- [About this exercise]
Please tally how many lines in the entries below include the word "agent", giving only the number.

- [Records to use]
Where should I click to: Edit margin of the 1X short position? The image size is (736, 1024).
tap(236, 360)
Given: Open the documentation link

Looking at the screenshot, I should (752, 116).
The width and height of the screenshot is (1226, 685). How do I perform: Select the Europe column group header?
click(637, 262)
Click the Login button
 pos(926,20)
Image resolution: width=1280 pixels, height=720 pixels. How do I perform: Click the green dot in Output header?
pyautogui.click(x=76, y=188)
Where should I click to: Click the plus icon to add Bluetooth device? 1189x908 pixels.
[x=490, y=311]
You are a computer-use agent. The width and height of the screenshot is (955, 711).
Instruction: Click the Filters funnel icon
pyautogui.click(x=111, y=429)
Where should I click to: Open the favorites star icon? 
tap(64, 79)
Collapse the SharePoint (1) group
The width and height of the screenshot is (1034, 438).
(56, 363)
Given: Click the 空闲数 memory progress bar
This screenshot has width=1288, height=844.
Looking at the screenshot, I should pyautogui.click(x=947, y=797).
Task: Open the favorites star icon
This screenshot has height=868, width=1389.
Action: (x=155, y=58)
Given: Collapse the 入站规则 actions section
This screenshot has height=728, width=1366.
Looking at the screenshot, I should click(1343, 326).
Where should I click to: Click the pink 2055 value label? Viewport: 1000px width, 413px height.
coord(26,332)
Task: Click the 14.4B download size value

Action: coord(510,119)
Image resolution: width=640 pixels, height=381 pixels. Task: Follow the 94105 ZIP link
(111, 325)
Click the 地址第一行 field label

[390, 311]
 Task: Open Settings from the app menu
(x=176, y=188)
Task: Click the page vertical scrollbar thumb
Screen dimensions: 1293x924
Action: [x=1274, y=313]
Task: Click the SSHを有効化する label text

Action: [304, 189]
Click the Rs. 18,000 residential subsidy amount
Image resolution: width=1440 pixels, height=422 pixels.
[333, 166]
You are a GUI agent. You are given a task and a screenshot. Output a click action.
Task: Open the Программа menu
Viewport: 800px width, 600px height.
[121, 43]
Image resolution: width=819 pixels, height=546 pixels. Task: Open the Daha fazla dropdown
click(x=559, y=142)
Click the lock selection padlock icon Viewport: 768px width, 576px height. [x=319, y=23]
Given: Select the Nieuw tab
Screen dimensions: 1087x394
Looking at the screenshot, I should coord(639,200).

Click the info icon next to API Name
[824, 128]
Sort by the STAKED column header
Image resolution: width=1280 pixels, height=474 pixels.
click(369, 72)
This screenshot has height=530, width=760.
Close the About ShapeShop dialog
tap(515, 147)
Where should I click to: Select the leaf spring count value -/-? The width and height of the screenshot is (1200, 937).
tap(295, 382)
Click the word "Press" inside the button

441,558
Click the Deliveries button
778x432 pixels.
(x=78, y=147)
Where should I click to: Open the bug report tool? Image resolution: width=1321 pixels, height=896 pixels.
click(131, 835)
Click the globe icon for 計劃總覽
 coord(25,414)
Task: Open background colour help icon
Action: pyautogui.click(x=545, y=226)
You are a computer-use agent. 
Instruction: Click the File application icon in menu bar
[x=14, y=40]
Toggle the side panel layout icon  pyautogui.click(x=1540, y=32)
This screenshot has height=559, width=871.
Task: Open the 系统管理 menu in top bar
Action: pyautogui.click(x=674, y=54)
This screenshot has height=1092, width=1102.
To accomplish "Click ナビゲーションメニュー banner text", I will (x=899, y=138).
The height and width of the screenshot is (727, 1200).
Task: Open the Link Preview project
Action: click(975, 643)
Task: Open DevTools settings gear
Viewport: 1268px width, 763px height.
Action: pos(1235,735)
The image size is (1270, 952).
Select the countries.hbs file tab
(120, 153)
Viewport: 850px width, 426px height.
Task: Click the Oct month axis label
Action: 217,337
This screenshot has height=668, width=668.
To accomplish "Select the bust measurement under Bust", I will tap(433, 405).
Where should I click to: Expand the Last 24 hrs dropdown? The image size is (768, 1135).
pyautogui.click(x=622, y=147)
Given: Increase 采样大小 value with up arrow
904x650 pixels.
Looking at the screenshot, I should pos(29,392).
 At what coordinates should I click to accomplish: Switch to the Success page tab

- [Task answer]
3